__ASSIGNMENT__.
With the pictures left out, transcribe exactly the lines from the one with "Open Actions dropdown" through the end of the data.

__MATERIAL PROVIDED__.

....

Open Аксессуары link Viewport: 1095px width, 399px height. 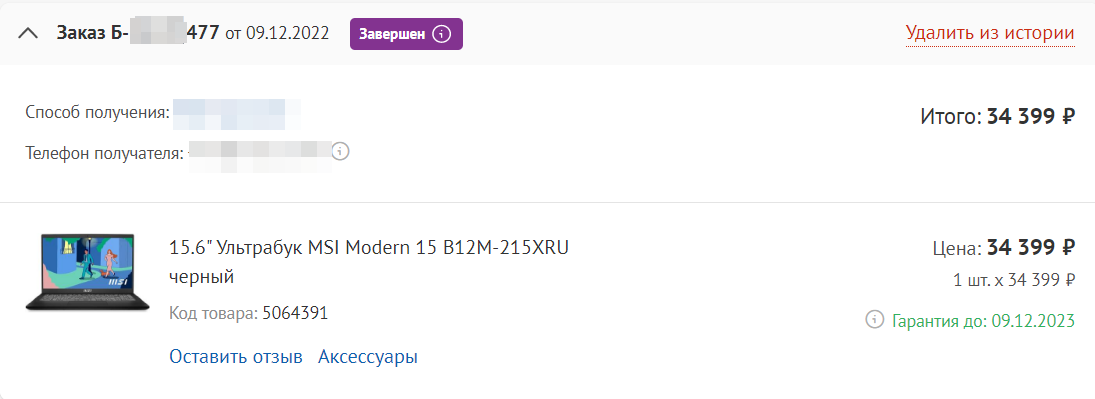pos(368,356)
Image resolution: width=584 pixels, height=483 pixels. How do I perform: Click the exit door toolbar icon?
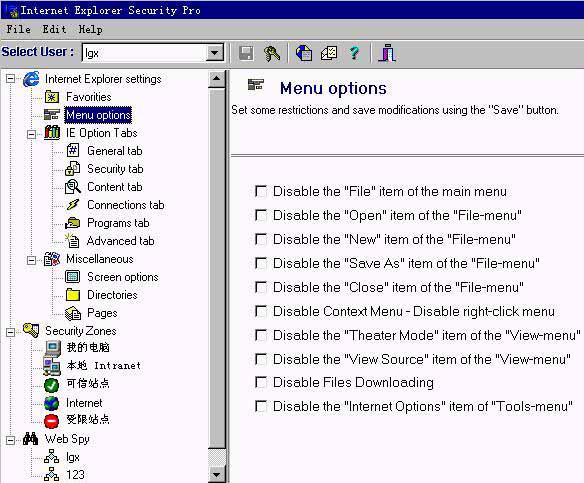click(387, 53)
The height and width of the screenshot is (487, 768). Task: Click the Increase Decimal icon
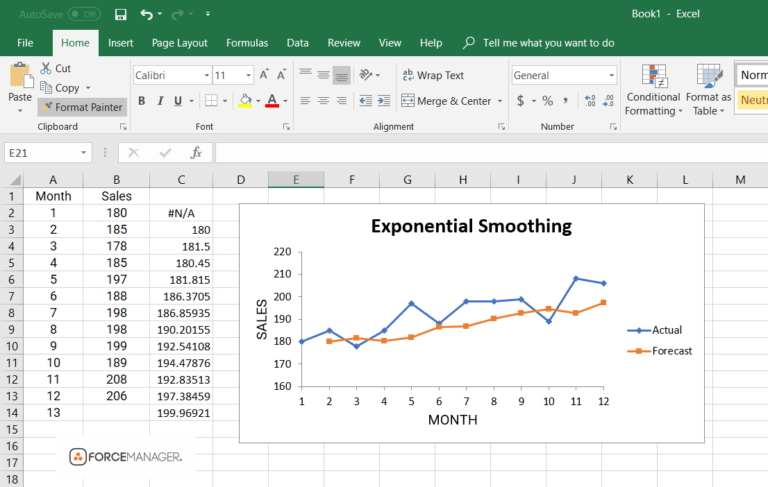pyautogui.click(x=590, y=101)
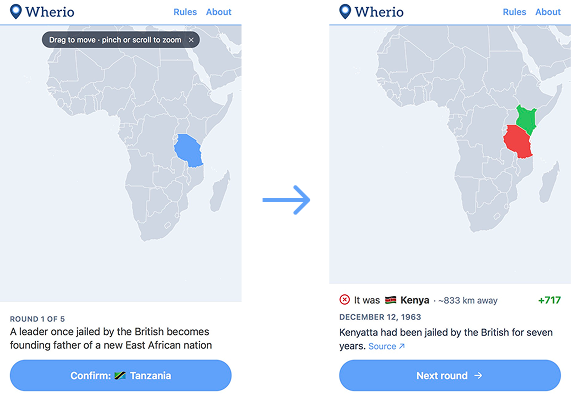Click the Kenya flag icon in result
The width and height of the screenshot is (571, 400).
(390, 300)
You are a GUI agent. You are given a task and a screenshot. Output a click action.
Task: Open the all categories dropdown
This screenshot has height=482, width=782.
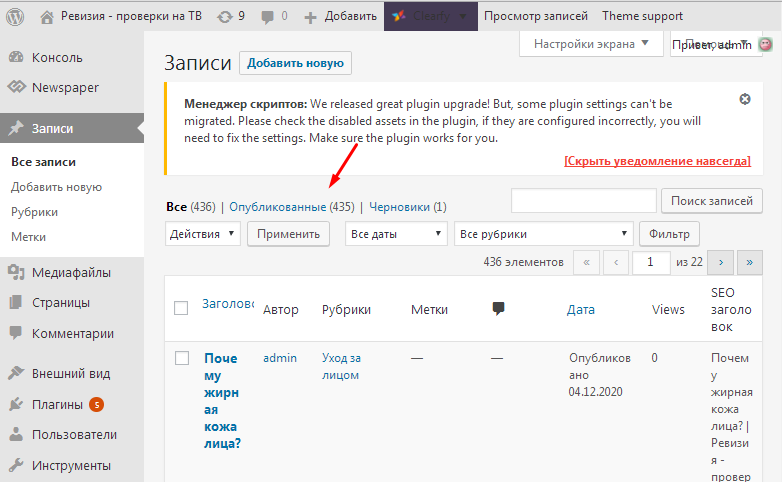[x=543, y=234]
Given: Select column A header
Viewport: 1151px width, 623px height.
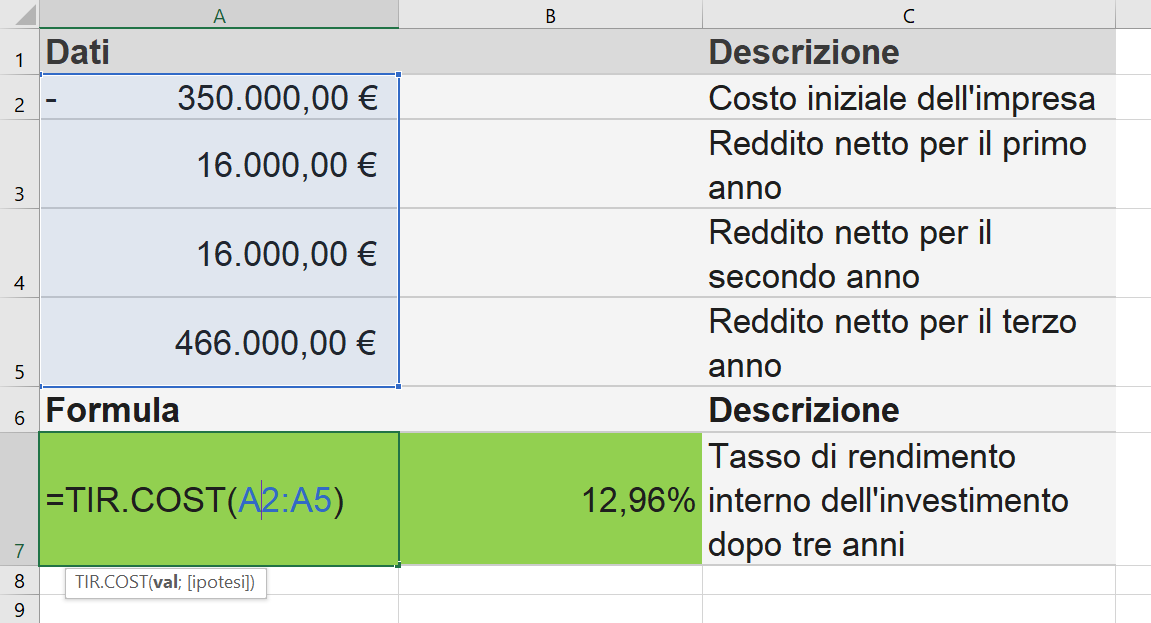Looking at the screenshot, I should pos(218,13).
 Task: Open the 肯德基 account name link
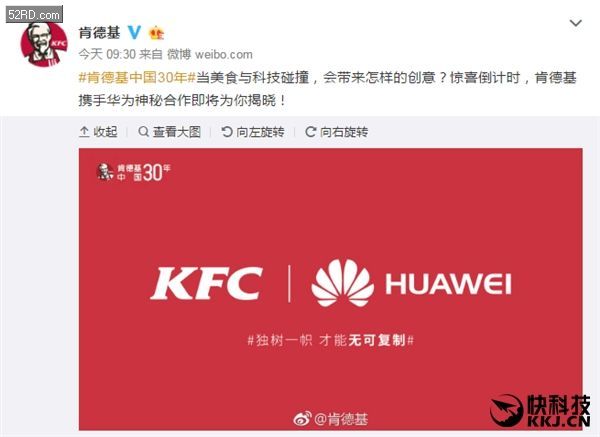click(x=99, y=33)
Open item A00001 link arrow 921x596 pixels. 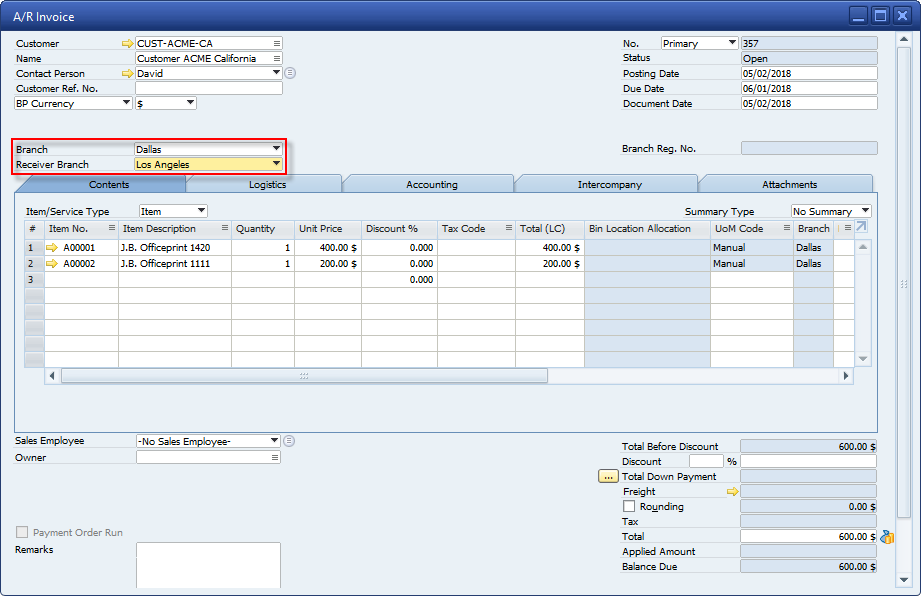tap(53, 248)
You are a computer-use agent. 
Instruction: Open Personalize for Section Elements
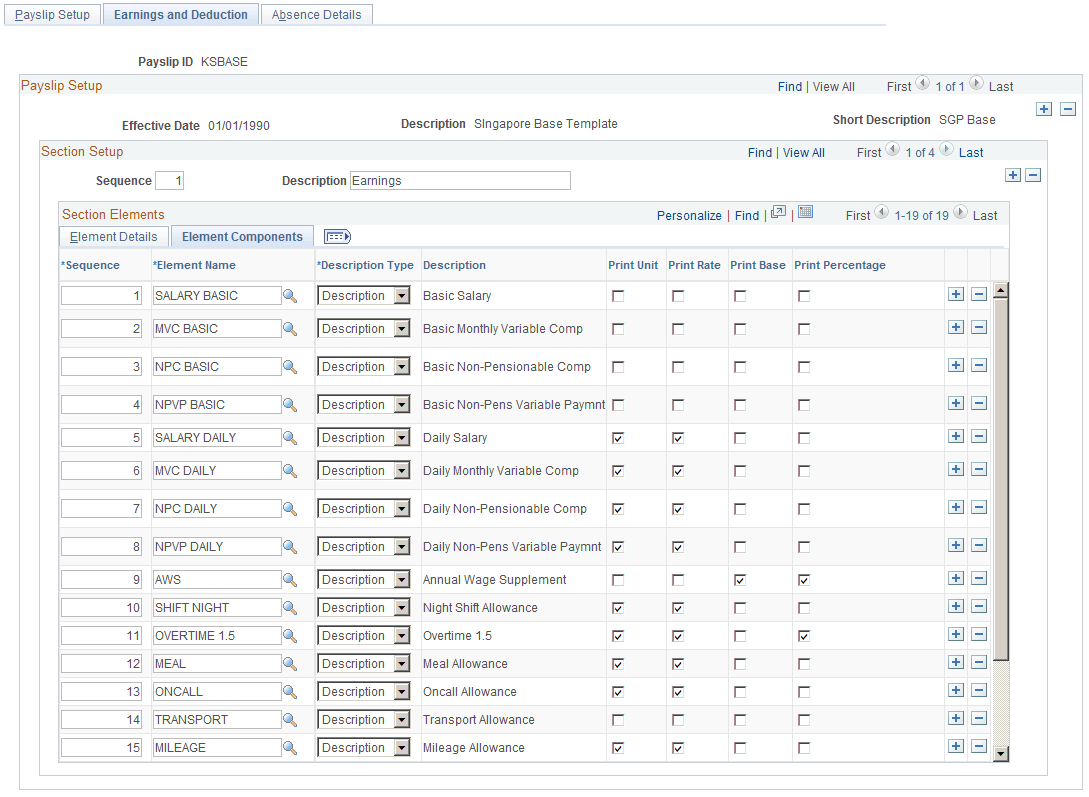pos(689,215)
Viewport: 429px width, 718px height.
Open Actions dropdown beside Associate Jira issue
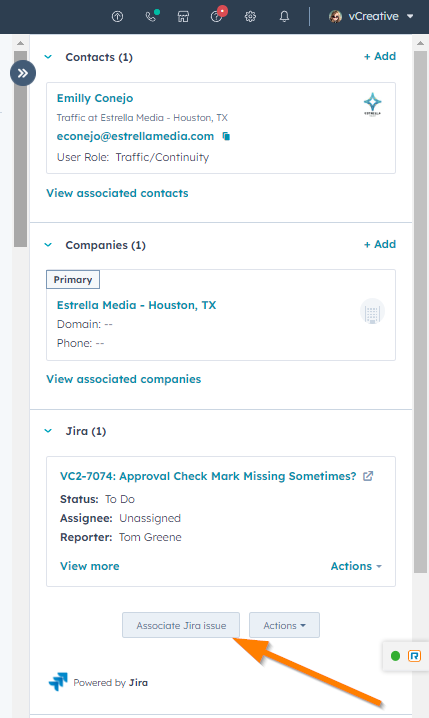pos(284,625)
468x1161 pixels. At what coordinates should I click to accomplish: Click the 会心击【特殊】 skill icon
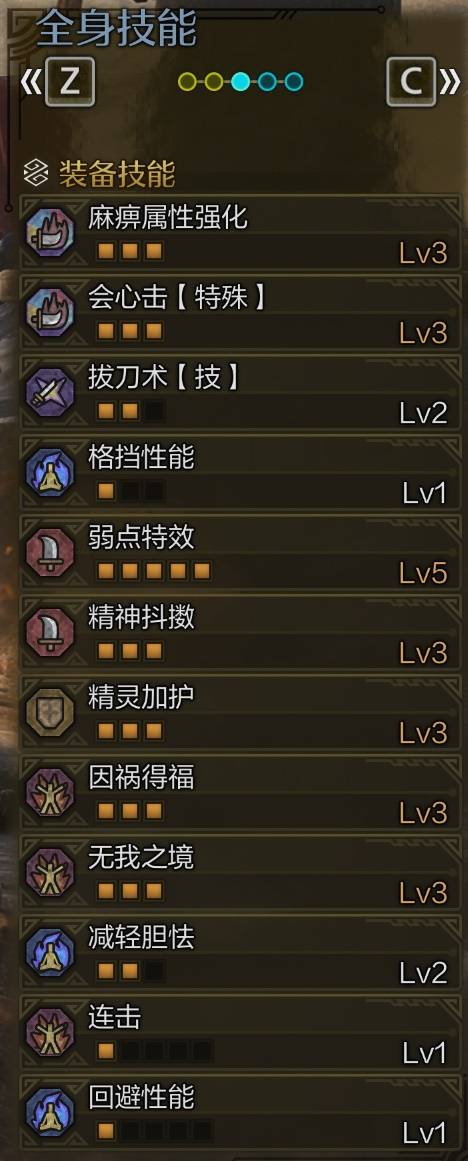coord(50,312)
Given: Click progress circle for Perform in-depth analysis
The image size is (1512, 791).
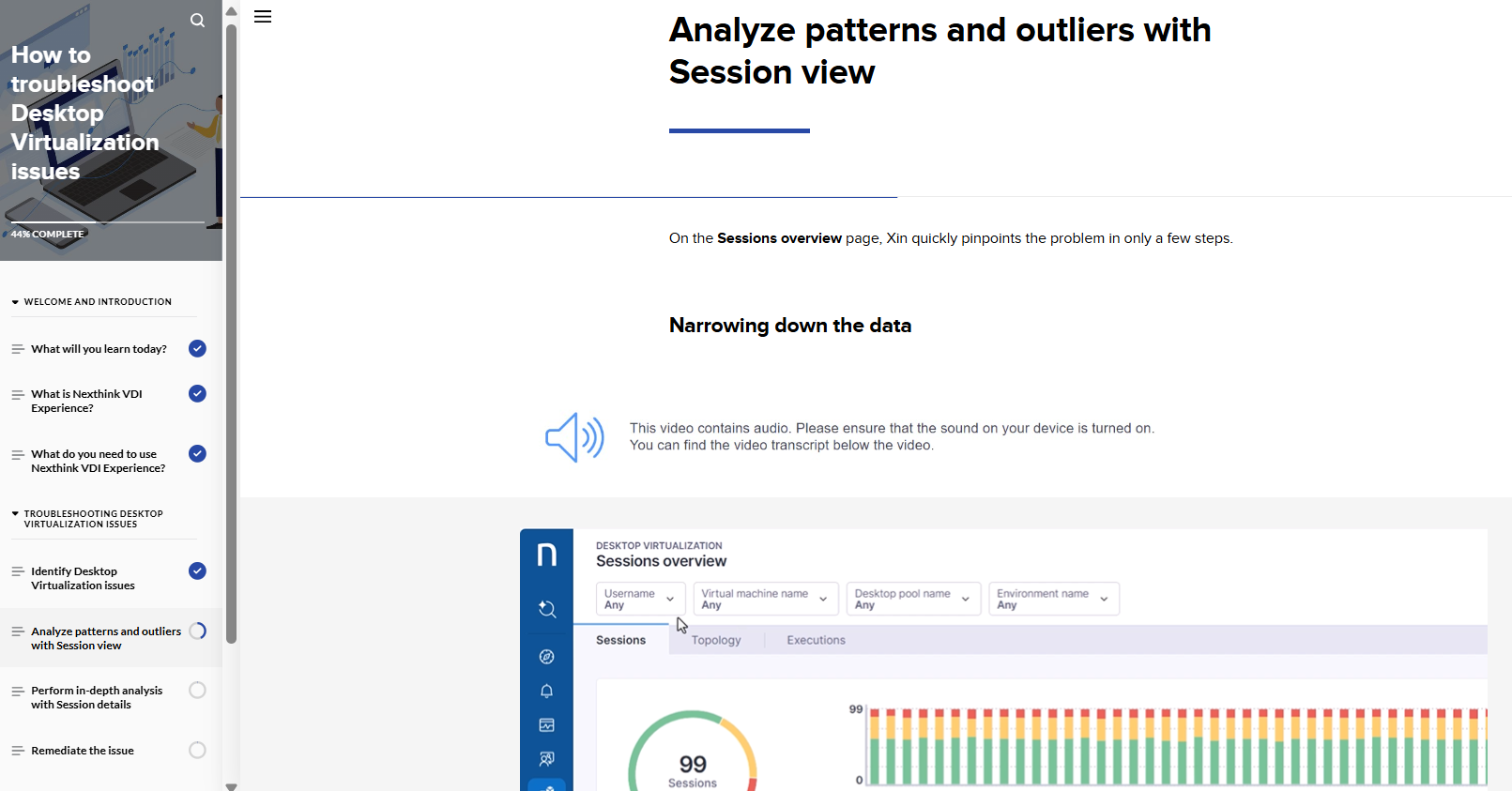Looking at the screenshot, I should 197,691.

....

__ANSWER FOR THIS EXERCISE__.
Open Actions dropdown beside Associate Jira issue
pos(284,625)
468x1161 pixels. At what coordinates should I click to accomplish: Click the 会心击【特殊】 skill icon
coord(50,312)
Given: Click progress circle for Perform in-depth analysis
The image size is (1512, 791).
Looking at the screenshot, I should 197,691.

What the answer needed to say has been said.